P_t(X＝x)＝(1-λ)×P_t-1(X＝x)+λ×P_t ^*(X＝x) (20)

wherein P is_t(X ═ X) and P_t-1(X ═ X) respectively represents the probability that the time variable X of the t-th generation takes the X value and the probability that the time variable X of the t-1 th generation takes the X value in the iterative computation process, wherein lambda is the learning rate from the current generation, and if lambda is 1, the probability model is completely learned from the current generation trust solution set archive;

step 6-3, after updating the probability model by formula (20), performing mutation operation of formula (21) by mutation probability:

P_t(X＝x)＝min(P_t(X＝x)+θ,1-) (21)

where θ represents the variance and is a small positive number.

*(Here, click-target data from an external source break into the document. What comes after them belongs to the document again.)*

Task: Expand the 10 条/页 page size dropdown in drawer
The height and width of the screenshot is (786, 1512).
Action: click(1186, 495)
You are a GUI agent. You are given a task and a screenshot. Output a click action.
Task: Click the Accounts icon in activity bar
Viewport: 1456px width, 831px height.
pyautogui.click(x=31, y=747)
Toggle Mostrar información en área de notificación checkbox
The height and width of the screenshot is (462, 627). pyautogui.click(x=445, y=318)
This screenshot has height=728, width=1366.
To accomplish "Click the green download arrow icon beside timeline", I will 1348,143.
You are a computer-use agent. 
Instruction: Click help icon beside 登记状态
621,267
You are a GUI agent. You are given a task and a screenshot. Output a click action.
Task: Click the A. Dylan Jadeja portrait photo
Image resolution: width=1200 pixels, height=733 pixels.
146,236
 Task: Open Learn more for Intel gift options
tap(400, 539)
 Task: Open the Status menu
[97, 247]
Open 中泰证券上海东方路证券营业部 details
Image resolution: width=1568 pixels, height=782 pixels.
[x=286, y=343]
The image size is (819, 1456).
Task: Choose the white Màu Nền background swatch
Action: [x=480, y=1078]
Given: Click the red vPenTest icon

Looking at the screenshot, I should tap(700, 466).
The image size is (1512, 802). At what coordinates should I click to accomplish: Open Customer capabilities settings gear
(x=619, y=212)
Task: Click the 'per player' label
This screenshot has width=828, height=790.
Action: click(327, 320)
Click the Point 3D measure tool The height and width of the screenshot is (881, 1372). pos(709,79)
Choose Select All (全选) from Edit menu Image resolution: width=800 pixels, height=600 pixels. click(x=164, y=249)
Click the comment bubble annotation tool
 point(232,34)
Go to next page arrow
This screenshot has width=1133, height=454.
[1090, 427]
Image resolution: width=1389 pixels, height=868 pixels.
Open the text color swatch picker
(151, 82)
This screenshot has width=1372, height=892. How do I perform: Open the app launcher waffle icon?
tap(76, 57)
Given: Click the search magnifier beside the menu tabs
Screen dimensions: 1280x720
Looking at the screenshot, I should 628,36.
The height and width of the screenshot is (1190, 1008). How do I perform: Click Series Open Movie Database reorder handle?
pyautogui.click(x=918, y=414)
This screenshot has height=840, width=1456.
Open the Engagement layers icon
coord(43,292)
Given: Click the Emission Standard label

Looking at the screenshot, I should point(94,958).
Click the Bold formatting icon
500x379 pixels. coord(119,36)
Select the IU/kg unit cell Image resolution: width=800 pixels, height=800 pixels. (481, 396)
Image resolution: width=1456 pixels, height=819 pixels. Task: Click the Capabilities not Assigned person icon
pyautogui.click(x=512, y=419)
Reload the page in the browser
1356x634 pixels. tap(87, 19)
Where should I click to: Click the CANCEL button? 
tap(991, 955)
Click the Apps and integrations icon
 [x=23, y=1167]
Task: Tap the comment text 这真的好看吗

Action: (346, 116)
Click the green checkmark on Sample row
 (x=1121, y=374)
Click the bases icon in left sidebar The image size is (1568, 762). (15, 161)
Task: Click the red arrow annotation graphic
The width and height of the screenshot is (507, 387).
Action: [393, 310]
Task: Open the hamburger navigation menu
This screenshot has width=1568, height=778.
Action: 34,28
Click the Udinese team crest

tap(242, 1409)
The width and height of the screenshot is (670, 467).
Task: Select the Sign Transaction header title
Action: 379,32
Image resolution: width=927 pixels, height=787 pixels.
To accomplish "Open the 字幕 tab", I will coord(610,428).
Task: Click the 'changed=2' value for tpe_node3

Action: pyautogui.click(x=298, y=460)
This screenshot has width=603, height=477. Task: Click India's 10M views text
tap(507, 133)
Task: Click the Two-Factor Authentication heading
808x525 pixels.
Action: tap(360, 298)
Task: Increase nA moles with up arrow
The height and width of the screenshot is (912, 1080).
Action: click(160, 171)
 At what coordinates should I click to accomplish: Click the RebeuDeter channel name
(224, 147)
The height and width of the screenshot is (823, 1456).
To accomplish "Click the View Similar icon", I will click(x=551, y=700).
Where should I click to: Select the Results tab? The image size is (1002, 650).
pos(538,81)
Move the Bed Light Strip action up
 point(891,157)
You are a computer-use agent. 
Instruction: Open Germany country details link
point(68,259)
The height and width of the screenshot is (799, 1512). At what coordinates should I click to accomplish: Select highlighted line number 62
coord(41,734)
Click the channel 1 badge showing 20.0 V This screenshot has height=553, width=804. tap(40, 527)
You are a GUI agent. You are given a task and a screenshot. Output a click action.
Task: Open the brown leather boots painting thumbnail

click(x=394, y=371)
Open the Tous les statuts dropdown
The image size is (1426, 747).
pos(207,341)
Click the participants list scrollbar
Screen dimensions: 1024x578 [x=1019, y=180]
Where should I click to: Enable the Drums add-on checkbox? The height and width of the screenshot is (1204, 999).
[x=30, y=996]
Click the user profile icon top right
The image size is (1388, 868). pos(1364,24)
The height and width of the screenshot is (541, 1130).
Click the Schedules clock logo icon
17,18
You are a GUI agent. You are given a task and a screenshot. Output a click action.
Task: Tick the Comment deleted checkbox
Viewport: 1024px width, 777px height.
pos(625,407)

7. The method of claim 6, wherein step 7 comprises:

step 7-1, randomly generating a feasible solution s ═ s(s)₁,s₂,…,s_n)，s_nIs the last variable X_nValue of (1), s in the slot allocation problem₁,s₂,…,s_nTime slot selection, s, on behalf of each flight_nAnd (3) representing the time slot selection of the nth flight, wherein the feasible solution s is generated by the following method: arrange all flights according to flight schedule, from the first flight x₁Initially, a time slot s is randomly selected from all the remaining time slots₁Is assigned to x₁Requires s₁Not earlier than x₁And time slot s₁Delete slot s without selection by other flights₁Move to the next flight x₂Randomly selecting by the same method until all flights are selected;

step 7-2, converting the solution s to(s)₁,s₂,…,s_n) The sequence is randomly disordered to obtain a new sequence s₁ ^*,s₂ ^*,…,s_n ^*Wherein s is_n ^*A slot selection indicating the last flight in the new flight sequence;

step 7-3, from s₁ ^*At first, set s₁ ^*Corresponding to the flight h, finding out all neighbors of the flight h variable according to the established Markov network, and solving s-s(s) according to the moment₁,s₂,…,s_n) Value of middle neighbor and corresponding conditional probability p (x)_h|N_h) Determining the probability of selecting each time slot for flight h, and generating s by adopting a roulette selection algorithm according to the probability distribution₁ ^*A new value of (d); then move to s₂ ^*Recalculating s by the same method₂ ^*Until all variables are completed, the sampling of a solution is completed;

and 7-4, repeating the methods from the step 7-1 to the step 7-3 to complete the sampling of N _ POP solutions of a group, and finally forming a solution set of the current generation.